OnBoard Programming (OBP) Considerations
Many devices including Flash, E2PROM, Serial PROMS, CPLDs, PLDs can be programmed after assembly using the boundary scan protocols. In particular, there are certain precautions that will especially enhance boundary scan performance for programming Flash components. The following lines emphasize design practices that will improve performance in on-board programming (OBP) applications where Flash devices are involved;
  • a)  Connecting the complete address, data and control buses of memory components to boundary scan chain will facilitate testing and programming of these components after assembly (OBP).
  • b)  Allowing direct and separate access, both physical and electrical, to the control bus of Flash memory devices will allow for much faster OBP. It is best to provide access via a connector or a header if possible.
  • c)  Keeping the boundary scan chain length required to program the Flash component as short as possible will speed up the programming process and will enhance its reliability.

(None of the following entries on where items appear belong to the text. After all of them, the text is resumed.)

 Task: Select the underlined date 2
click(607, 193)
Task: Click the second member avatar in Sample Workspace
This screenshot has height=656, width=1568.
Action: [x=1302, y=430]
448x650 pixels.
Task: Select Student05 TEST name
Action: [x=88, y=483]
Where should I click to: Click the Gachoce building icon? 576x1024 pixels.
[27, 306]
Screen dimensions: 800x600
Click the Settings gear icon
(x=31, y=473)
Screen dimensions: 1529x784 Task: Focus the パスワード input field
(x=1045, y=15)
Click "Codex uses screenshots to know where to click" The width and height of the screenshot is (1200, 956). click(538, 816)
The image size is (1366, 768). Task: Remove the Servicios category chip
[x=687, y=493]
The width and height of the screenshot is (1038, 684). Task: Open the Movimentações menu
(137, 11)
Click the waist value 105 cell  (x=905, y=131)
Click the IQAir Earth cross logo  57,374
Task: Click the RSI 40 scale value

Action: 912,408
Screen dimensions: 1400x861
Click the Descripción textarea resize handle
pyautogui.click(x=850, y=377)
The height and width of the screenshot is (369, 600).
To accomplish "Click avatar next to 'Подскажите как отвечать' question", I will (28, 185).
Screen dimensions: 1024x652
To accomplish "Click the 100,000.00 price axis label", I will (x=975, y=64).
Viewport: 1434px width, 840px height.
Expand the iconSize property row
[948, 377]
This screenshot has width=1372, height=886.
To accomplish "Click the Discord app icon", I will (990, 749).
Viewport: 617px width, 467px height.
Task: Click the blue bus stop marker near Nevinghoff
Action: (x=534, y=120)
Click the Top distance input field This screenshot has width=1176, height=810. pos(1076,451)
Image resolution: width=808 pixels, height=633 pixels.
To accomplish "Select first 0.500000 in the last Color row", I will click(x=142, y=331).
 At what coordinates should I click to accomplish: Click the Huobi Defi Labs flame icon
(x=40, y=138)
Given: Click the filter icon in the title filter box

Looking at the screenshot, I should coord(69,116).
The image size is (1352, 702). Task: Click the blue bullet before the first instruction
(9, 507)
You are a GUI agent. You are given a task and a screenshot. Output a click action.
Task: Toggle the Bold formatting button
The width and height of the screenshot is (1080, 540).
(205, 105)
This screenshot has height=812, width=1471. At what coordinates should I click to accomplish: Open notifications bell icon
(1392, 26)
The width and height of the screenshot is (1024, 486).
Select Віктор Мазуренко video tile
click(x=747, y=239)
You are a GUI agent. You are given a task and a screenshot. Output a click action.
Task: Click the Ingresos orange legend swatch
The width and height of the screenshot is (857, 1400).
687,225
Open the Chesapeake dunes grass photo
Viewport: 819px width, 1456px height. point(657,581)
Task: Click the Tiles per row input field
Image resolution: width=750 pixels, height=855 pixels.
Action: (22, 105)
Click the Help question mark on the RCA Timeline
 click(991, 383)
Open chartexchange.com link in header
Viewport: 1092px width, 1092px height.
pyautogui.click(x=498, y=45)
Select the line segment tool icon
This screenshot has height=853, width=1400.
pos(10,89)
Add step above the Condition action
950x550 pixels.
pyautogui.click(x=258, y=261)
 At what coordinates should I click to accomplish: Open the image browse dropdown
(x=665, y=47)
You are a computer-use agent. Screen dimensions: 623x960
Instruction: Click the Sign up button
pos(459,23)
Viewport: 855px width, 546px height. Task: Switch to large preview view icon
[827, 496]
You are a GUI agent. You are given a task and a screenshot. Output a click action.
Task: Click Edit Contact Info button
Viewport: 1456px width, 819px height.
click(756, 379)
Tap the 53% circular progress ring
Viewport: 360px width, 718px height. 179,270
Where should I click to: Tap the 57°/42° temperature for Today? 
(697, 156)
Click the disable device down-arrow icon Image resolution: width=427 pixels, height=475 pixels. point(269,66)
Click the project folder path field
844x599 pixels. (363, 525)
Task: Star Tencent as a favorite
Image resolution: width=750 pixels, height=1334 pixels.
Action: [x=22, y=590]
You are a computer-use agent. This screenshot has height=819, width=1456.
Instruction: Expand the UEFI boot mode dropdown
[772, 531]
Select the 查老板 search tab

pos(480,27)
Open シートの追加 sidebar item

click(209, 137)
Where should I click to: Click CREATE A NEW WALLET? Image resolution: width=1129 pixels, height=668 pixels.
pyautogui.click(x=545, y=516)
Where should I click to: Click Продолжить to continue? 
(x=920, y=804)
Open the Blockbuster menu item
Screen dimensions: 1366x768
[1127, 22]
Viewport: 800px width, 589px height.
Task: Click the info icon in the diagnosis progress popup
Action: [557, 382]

  • d)  In configuring scan chains and ear-marking them for Flash programming, attention should be paid to the maximum TCK rate at which each component on the chain can run. For highest through put in Flash programming, it is important to ensure that the TCK frequency of the components on the chain is high. If there are slow components, it may be better to keep them together in a separate chain.
In programming PLDs and CPLDs, designers should ensure that their boundary scan tools will support the protocols demanded by the manufacturers of the PLDs and CPLDs. Major manufacturers of PLDs and CPLDs utilize serial vector format (SVF rev-c and SVF rev-e) for programming their products. Since there are differences between the vector formats, designers and test engineers must make certain that the boundary scan toolset is compatible with the components that they will program.